╭─ RECORDS

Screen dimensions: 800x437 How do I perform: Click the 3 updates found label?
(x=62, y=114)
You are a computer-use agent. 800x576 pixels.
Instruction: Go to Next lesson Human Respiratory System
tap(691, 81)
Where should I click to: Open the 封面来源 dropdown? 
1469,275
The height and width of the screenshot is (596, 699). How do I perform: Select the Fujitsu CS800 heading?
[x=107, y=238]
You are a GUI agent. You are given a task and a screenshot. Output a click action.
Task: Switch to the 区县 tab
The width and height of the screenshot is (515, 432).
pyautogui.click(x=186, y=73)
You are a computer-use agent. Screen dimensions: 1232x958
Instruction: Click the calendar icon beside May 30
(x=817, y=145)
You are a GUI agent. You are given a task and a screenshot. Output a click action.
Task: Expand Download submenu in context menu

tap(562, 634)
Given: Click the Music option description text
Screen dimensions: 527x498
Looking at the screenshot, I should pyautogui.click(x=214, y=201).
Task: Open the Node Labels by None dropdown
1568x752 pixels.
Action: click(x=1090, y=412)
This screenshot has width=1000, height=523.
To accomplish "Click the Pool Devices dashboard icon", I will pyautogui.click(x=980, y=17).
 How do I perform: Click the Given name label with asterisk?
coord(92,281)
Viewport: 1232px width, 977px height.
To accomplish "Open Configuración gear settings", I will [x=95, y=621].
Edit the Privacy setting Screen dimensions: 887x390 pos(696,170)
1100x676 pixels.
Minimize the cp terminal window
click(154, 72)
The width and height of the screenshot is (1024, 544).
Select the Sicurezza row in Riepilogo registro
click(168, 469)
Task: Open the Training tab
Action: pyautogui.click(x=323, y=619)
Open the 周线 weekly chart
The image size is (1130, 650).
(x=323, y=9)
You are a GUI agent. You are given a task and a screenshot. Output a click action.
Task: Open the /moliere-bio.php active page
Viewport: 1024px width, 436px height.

╰─

PROBLEM TO SOLVE: After locating the line that holds "Task: Switch to the 区县 tab", print it and each line after it through the end of the data, exactly as it stands.

EXERCISE OUTPUT:
Task: Switch to the 区县 tab
The width and height of the screenshot is (515, 432).
pyautogui.click(x=186, y=73)
You are a computer-use agent. Screen dimensions: 1232x958
Instruction: Click the calendar icon beside May 30
(x=817, y=145)
You are a GUI agent. You are given a task and a screenshot. Output a click action.
Task: Expand Download submenu in context menu

tap(562, 634)
Given: Click the Music option description text
Screen dimensions: 527x498
Looking at the screenshot, I should pyautogui.click(x=214, y=201).
Task: Open the Node Labels by None dropdown
1568x752 pixels.
Action: click(x=1090, y=412)
This screenshot has width=1000, height=523.
To accomplish "Click the Pool Devices dashboard icon", I will pyautogui.click(x=980, y=17).
 How do I perform: Click the Given name label with asterisk?
coord(92,281)
Viewport: 1232px width, 977px height.
To accomplish "Open Configuración gear settings", I will [x=95, y=621].
Edit the Privacy setting Screen dimensions: 887x390 pos(696,170)
1100x676 pixels.
Minimize the cp terminal window
click(154, 72)
The width and height of the screenshot is (1024, 544).
Select the Sicurezza row in Riepilogo registro
click(168, 469)
Task: Open the Training tab
Action: pyautogui.click(x=323, y=619)
Open the 周线 weekly chart
The image size is (1130, 650).
(x=323, y=9)
You are a GUI agent. You are given a task and a screenshot. Output a click action.
Task: Open the /moliere-bio.php active page
Viewport: 1024px width, 436px height.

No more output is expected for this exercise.